▶ [Document segment]
Vergara wanted the embryos to remain frozen, whilst Nick Loeb, her former partner, wanted the embryos to be implanted in a surrogate so that he could then raise the children alone. Loeb brought an action in Louisiana as did an unknown party purportedly representing the embryos as plaintiffs.
That Vergara stars in Modern Family is fitting for a dispute that is symbolic of modern family issues. Medical advances mean that family structures are constantly evolving but such advances also create greater potential for disagreement. In the UK, the clinic where IVF treatment is carried out will ask the couple to sign consent forms covering issues such as the use of the embryos in the future, how long the embryos should be stored and what should happen to them in the event that one of the couple dies. However, consent can be withdrawn at any time prior to the embryos being implanted - which is precisely the situation that has arisen in the Vergara-Loeb case.
The Judge in Louisiana has ruled that the courts there have no jurisdiction to determine matters relating to embryos created in California; the Judge specifically noted that it is likely that Loeb brought his claim in Louisiana simply because of the laws there pertaining to the rights of unborn children. It remains to be seen whether Loeb might yet try to bring a further action in California and, in circumstances where it is reported that the couple signed an agreement that neither could take action over the embryos without the other's consent, the case has provided interesting insight as to how the courts, albeit in Louisiana, deal with issues of consent when disputes arise between a couple despite an agreement having been signed.

▶ [Extracted records]
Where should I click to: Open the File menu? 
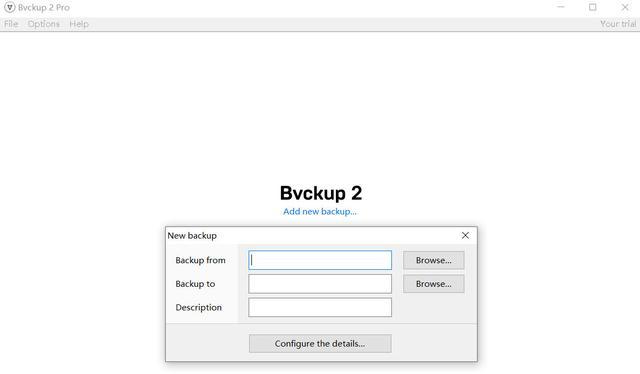[11, 24]
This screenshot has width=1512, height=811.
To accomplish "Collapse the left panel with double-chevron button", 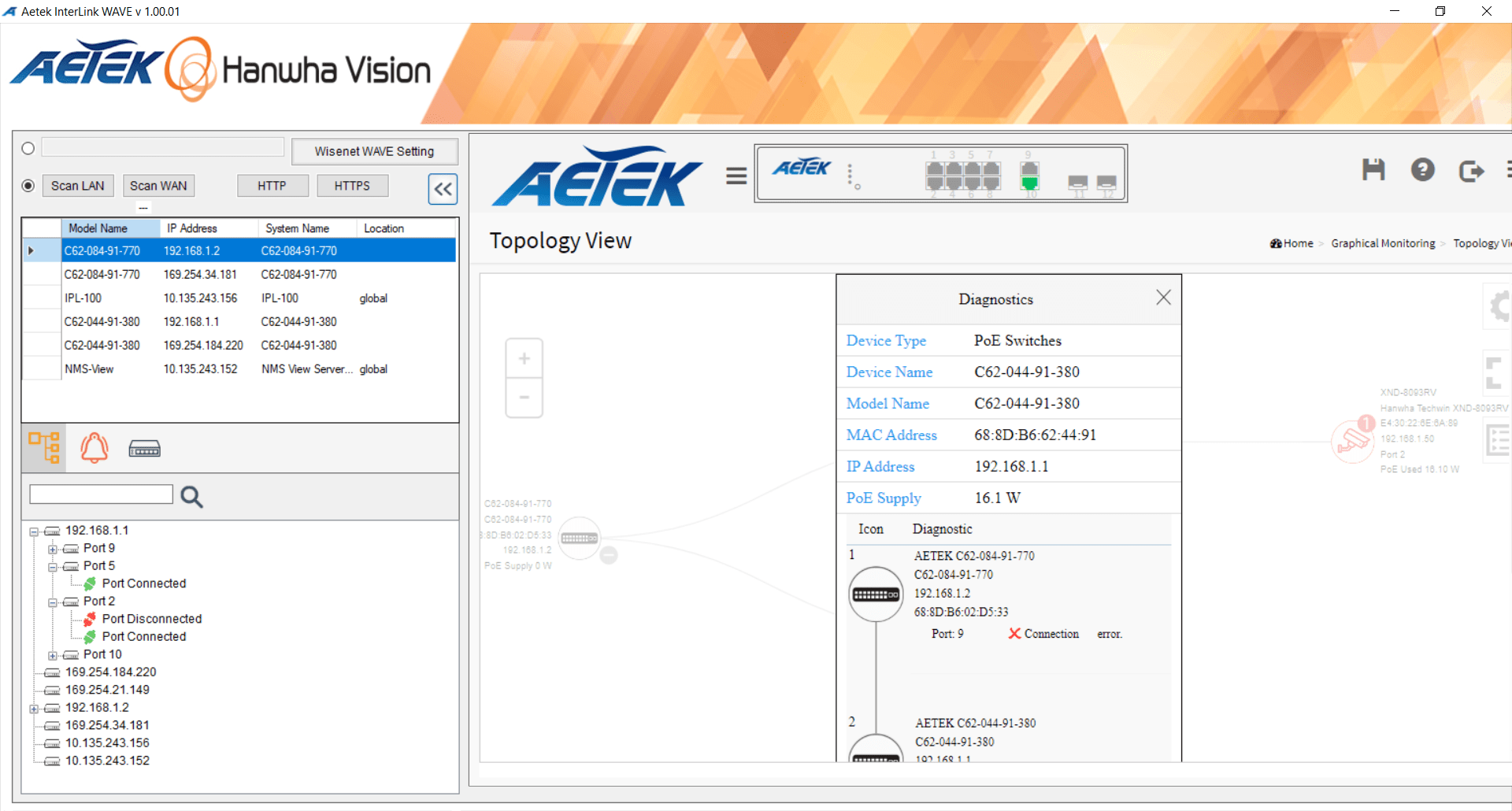I will pyautogui.click(x=443, y=189).
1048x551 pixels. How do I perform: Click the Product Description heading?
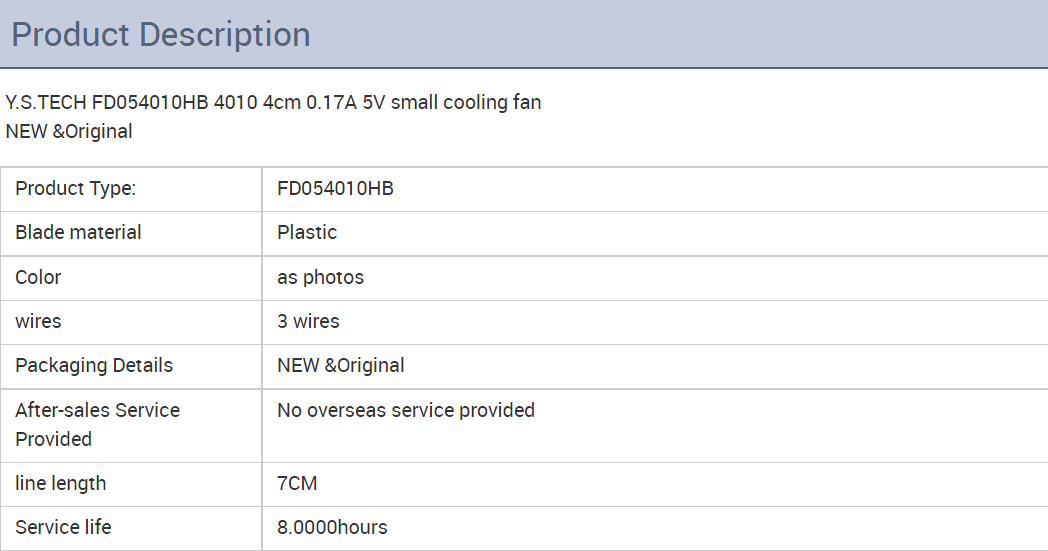click(161, 35)

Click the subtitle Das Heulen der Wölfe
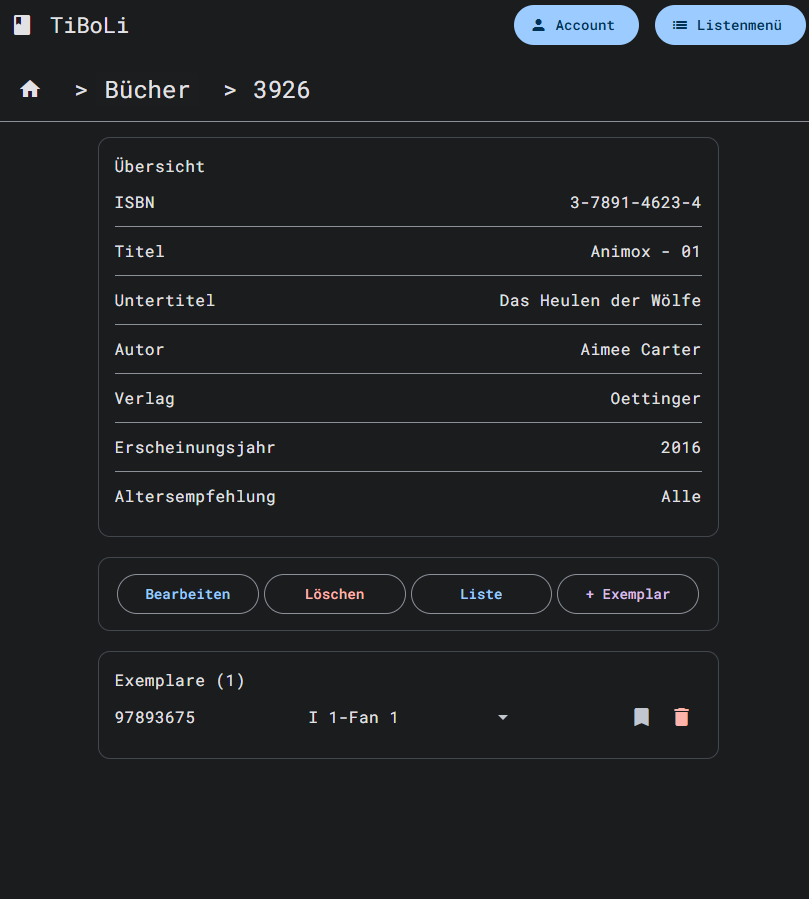600,301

▶ [Problems to solve]
1: Transcribe the passage of the text on the Vergara-Loeb embryo dispute from "That Vergara stars" up to and including "the Vergara-Loeb case.".
2: Answer these questions using the text on the Vergara-Loeb embryo dispute:
(a) In which state did Loeb bring his action?
(b) Which show does Vergara star in?
(c) In which state were the embryos created?

▶ [Task-by-task outputs]
1:
That Vergara stars in Modern Family is fitting for a dispute that is symbolic of modern family issues. Medical advances mean that family structures are constantly evolving but such advances also create greater potential for disagreement. In the UK, the clinic where IVF treatment is carried out will ask the couple to sign consent forms covering issues such as the use of the embryos in the future, how long the embryos should be stored and what should happen to them in the event that one of the couple dies. However, consent can be withdrawn at any time prior to the embryos being implanted - which is precisely the situation that has arisen in the Vergara-Loeb case.

2:
(a) Louisiana
(b) Modern Family
(c) California